*JOB:* Rewrite the lines of the stored data as a Markdown table with the columns Row and Text, beginning at the line that contains "Task: Focus the" and stopping after the last line of the records. Number each line under Row, skip blank lines, and leave the pictures out.
··· INFORMATION GIVEN
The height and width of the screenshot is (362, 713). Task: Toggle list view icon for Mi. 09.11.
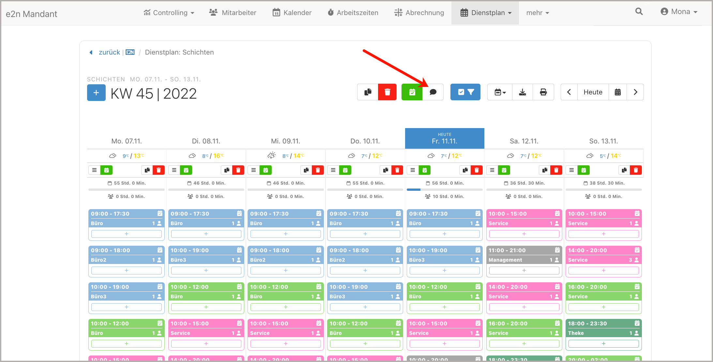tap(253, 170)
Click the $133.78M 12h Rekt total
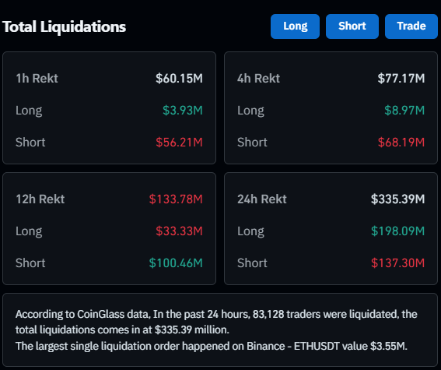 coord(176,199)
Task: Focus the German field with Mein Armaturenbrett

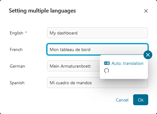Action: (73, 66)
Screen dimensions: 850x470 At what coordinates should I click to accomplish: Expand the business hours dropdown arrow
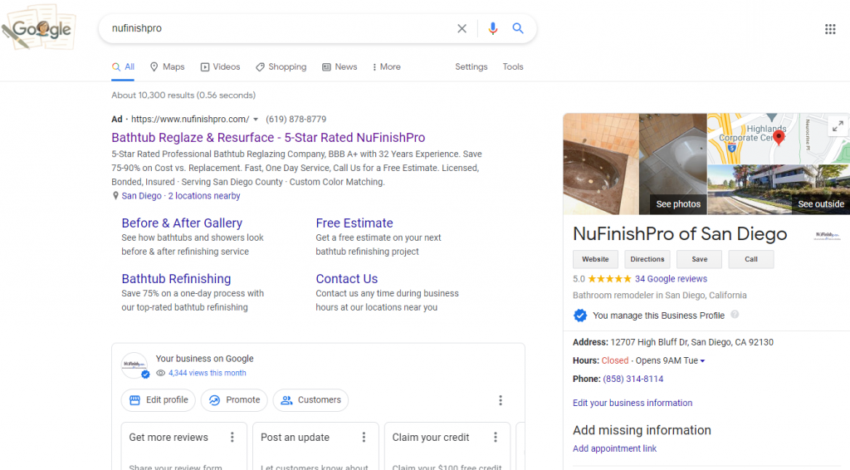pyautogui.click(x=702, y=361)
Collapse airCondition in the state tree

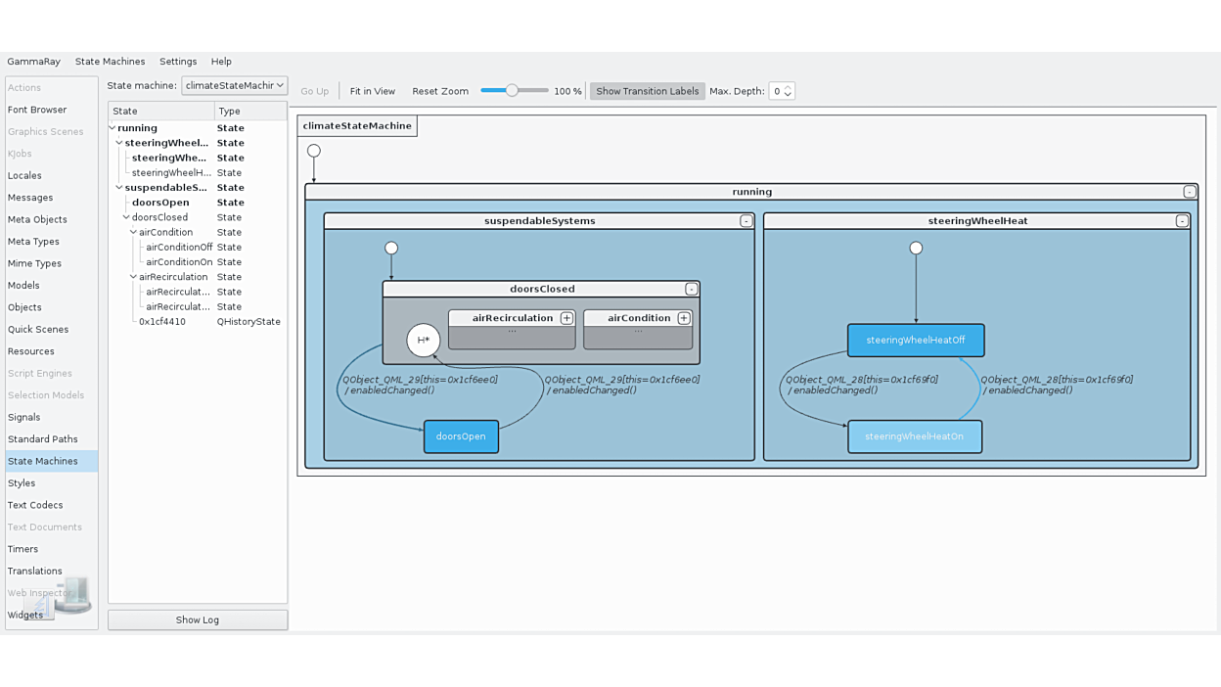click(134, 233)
······
*OUTPUT OF THE TASK:*
| Row | Text |
|---|---|
| 1 | Task: Focus the German field with Mein Armaturenbrett |
| 2 | Action: (73, 66) |
| 3 | Screen dimensions: 850x470 At what coordinates should I click to accomplish: Expand the business hours dropdown arrow |
| 4 | pyautogui.click(x=702, y=361) |
| 5 | Collapse airCondition in the state tree |
| 6 | click(134, 233) |